Predictive Hacks

# How to determine the number of Clusters for K-Means in R

We will work with the Breast Cancer Wisconsin dataset, where we will apply the K-Means algorithm to the individual’s features ignoring the dependent variable `diagnosis`. Notice that all the features are numeric.

```library(tidyverse)

# the column names of the dataset
'texture_mean', 'perimeter_mean', 'area_mean',
'smoothness_mean', 'compactness_mean',
'concavity_mean','concave_points_mean',
'symmetry_mean', 'fractal_dimension_mean',
'area_se', 'smoothness_se', 'compactness_se',
'concavity_se', 'concave_points_se',
'symmetry_se', 'fractal_dimension_se',
'perimeter_worst', 'area_worst',
'smoothness_worst', 'compactness_worst',
'concavity_worst', 'concave_points_worst',
'symmetry_worst', 'fractal_dimension_worst')

# get the data from the URL and assign the column names
```

Before we apply any cluster analysis, we should scale our data. We will remove the `id_number` and the `diagnosis`

```scaled_data<-as.data.frame(scale(df%>%select(-id_number, -diagnosis)))
```

## Elbow Method

In a previous post, we explained how we can apply the Elbow Method in Python. Here, we will use the `map_dbl` to run `kmeans` using the `scaled_data` for `k `values ranging from 1 to 10 and extract the total within-cluster sum of squares value from each model. Then we can visualize the relationship using a line plot to create the elbow plot where we are looking for a sharp decline from one k to another followed by a more gradual decrease in slope. The last value of k before the slope of the plot levels off suggests a “good” value of k.

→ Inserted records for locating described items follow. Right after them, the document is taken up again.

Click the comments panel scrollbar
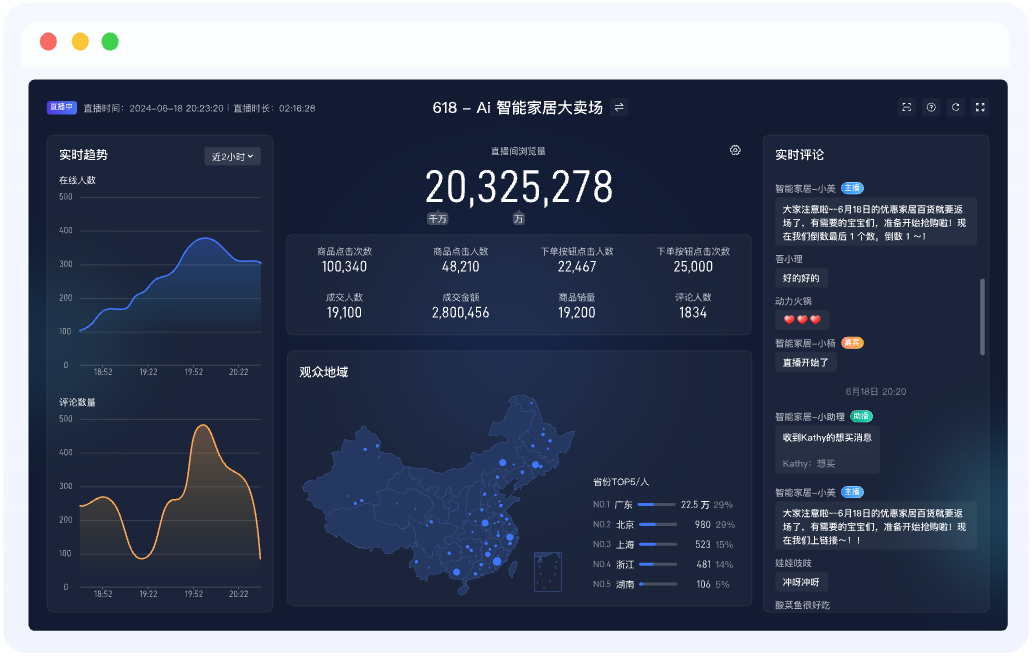The height and width of the screenshot is (656, 1032). 983,317
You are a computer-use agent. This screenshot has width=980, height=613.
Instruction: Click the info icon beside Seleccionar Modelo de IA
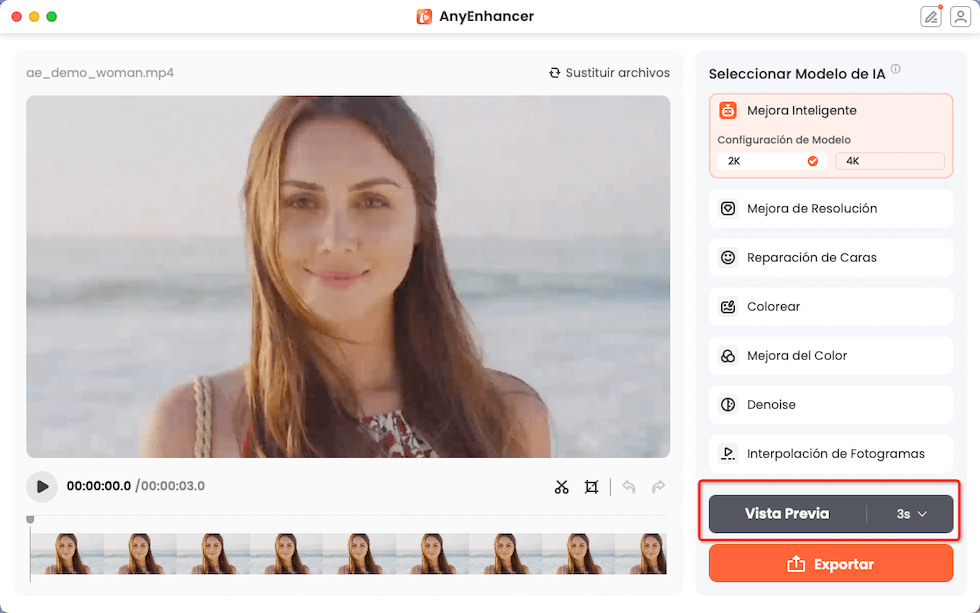pyautogui.click(x=898, y=69)
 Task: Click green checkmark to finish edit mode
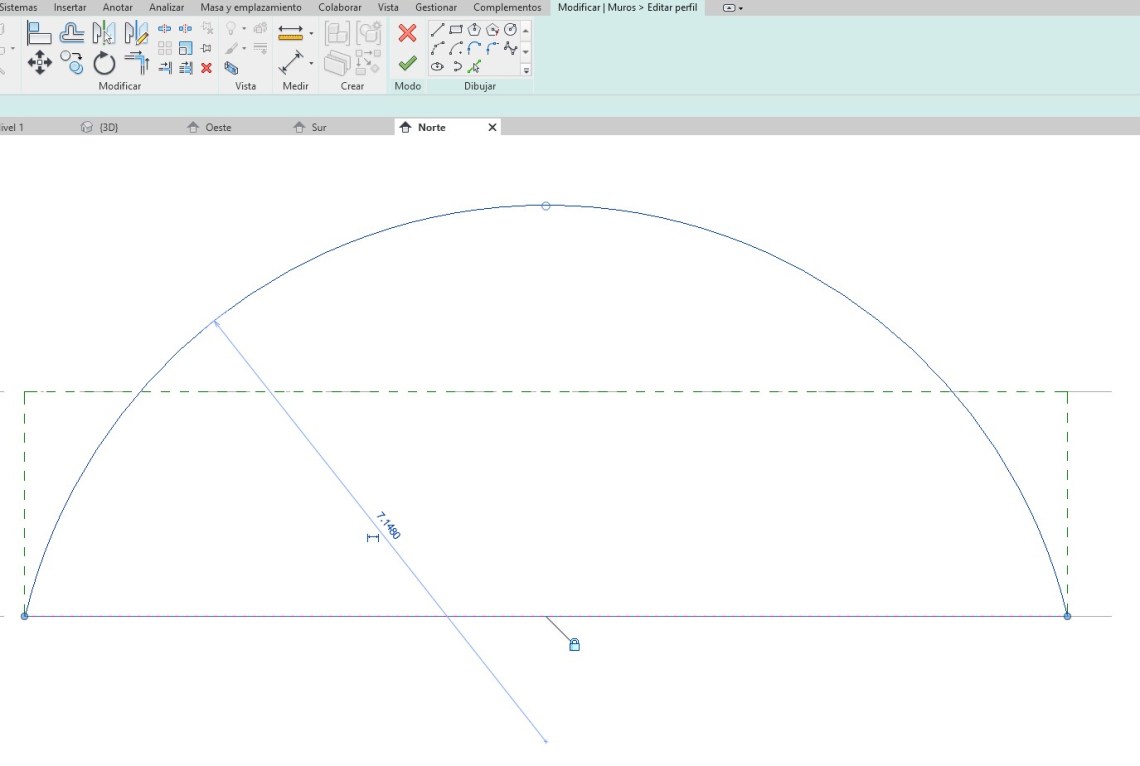click(407, 63)
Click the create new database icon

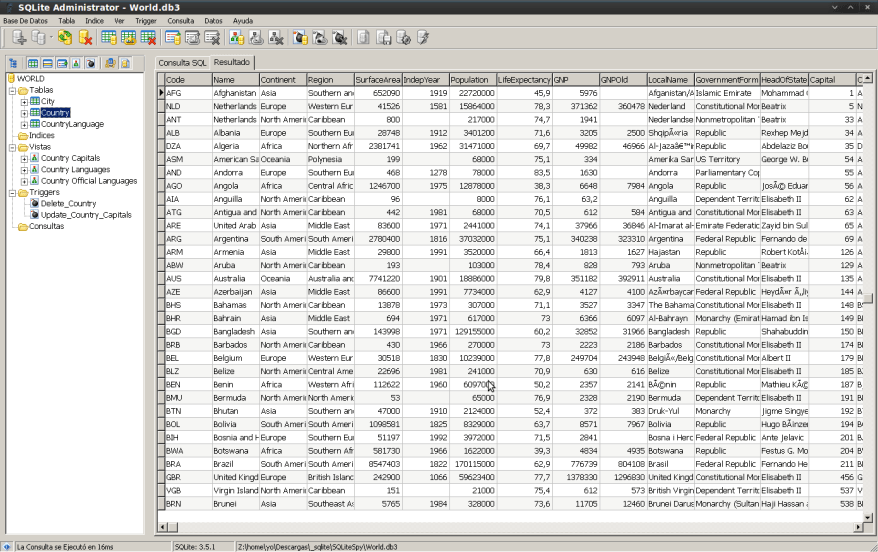click(x=17, y=38)
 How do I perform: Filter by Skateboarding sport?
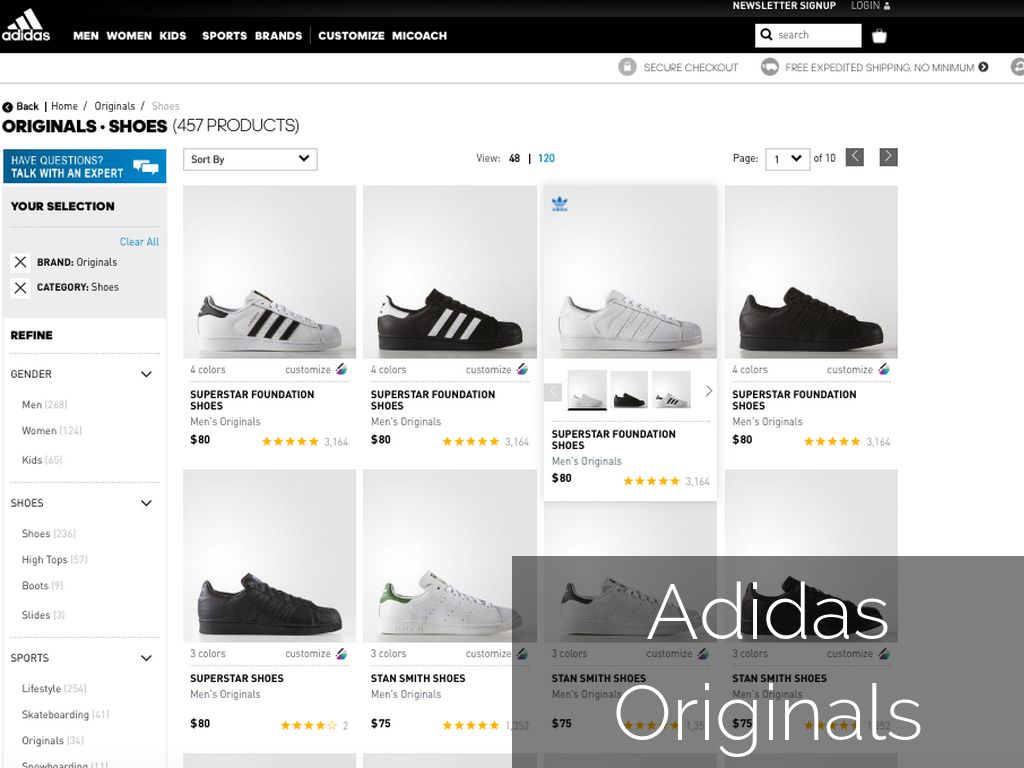55,715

```# Use map_dbl to run many models with varying value of k (centers)
tot_withinss <- map_dbl(1:10,  function(k){
model <- kmeans(x = scaled_data, centers = k)
model\$tot.withinss
})

# Generate a data frame containing both k and tot_withinss
elbow_df <- data.frame(
k = 1:10,
tot_withinss = tot_withinss
)

# Plot the elbow plot
ggplot(elbow_df, aes(x = k, y = tot_withinss)) +
geom_line() + geom_point()+
scale_x_continuous(breaks = 1:10)
```

According to the Elbow Method, we can argue that the number of suggested K Clusters are 2.

## Silhouette Analysis

Silhouette analysis allows you to calculate how similar each observation is with the cluster it is assigned relative to other clusters. This metric ranges from -1 to 1 for each observation in your data and can be interpreted as follows:

• Values close to 1 suggest that the observation is well matched to the assigned cluster
• Values close to 0 suggest that the observation is borderline matched between two clusters
• Values close to -1 suggest that the observations may be assigned to the wrong cluster

We can determine the number of clusters K using the average silhouette width. We pick the K which maximizes that score.

```# Use map_dbl to run many models with varying value of k
sil_width <- map_dbl(2:10,  function(k){
model <- pam(x = scaled_data, k = k)
model\$silinfo\$avg.width
})

# Generate a data frame containing both k and sil_width
sil_df <- data.frame(
k = 2:10,
sil_width = sil_width
)

# Plot the relationship between k and sil_width
ggplot(sil_df, aes(x = k, y = sil_width)) +
geom_line() + geom_point() +
scale_x_continuous(breaks = 2:10)
```

As we can see from the plot above, the “Best” k is 2

## Gap Statistic

The gap statistic compares the total intracluster variation for different values of k with their expected values under null reference distribution of the data (i.e. a distribution with no obvious clustering). The reference dataset is generated using Monte Carlo simulations of the sampling process

```library(factoextra)
library(cluster)
# compute gap statistic
set.seed(123)
gap_stat <- clusGap(scaled_data, FUN = kmeans, nstart = 25,
K.max = 10, B = 50)

fviz_gap_stat(gap_stat)

```

Again, according to the Gap Statistic, the optimum number of clusters is the k=2.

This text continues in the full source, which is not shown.